I have a new topic in the general area of "notables": Namesakes of the Dim Past, by which I mean once-notable people who were popular namesakes for children in past centuries, but whose names we no longer recognize as names of famous people.
For me, this started with Harriet Newell. A great-grandfather of mine had a sister with the given name (first and middle name) Harriet Newell, so I was on the lookout for hitherto unknown relatives named Newell. After running across an apparently unrelated family that named a daughter Harriet Newell, I Googled the name and found a Wikipedia article in which I learned that Harriet was a very young woman from Massachusetts who had died after going to India to be a missionary, and whose story had inspired many 19th-century American families to name their daughters Harriet Newell. I could stop looking for relatives named Newell, because it was clear where my devoutly religious ancestors had gotten this girl's name!
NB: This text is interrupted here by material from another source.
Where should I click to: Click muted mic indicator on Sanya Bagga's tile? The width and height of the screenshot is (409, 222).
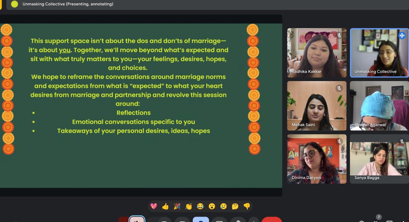coord(402,141)
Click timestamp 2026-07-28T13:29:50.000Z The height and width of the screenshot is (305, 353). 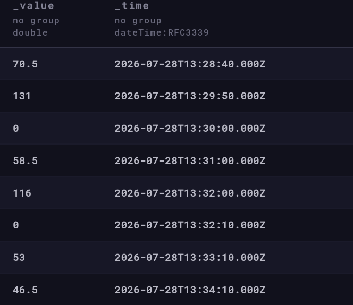click(190, 96)
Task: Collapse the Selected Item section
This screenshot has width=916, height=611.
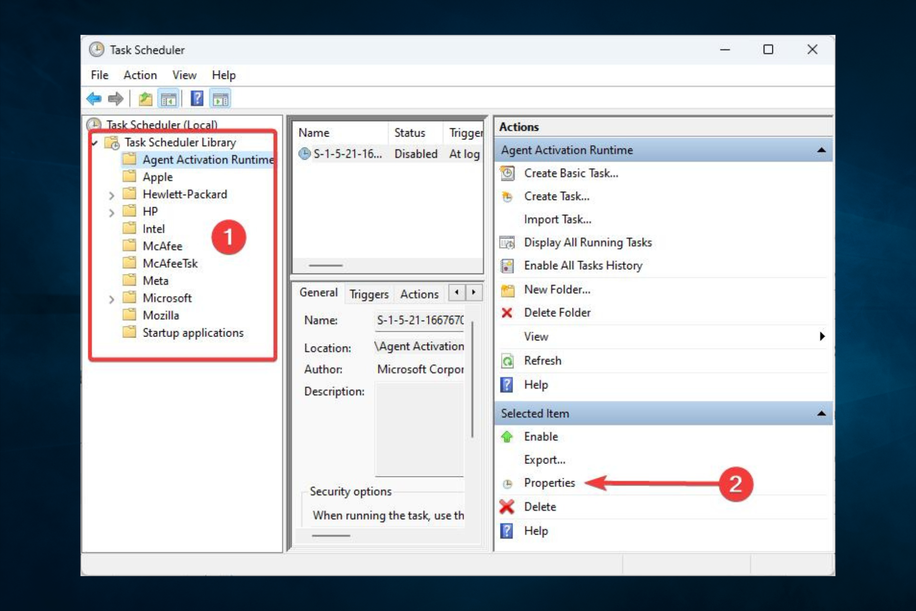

Now when I run across a family member with a middle name that sounds like a surname and isn't recognizable as the name of a family member (or a well-known notable like Benjamin Franklin or Jenny Lind), I search the Internet to see if the first and middle name represent a famous person of the dim past. In addition to Harriet, I've found family members who apparently were named for three popular Christian ministers of yore: Edward Payson, Lorenzo Dow, and John DeBaun. (Of these, Payson and Dow were both popular as namesakes.)
Some time ago I created a WikiTree profile for Harriet Newell and her husband because I figure that other genealogists might look for her in their family history. Recently I found family members for her and connected her to the global family tree. Katherine Patterson built a profile for Lorenzo Dow for the same reason that I profiled Harriet, but the other namesakes I found are still on my future to-do list.
Others of you probably have encountered similar situations. What other now-forgotten notable namesakes have you found? Are there enough of them to form a category?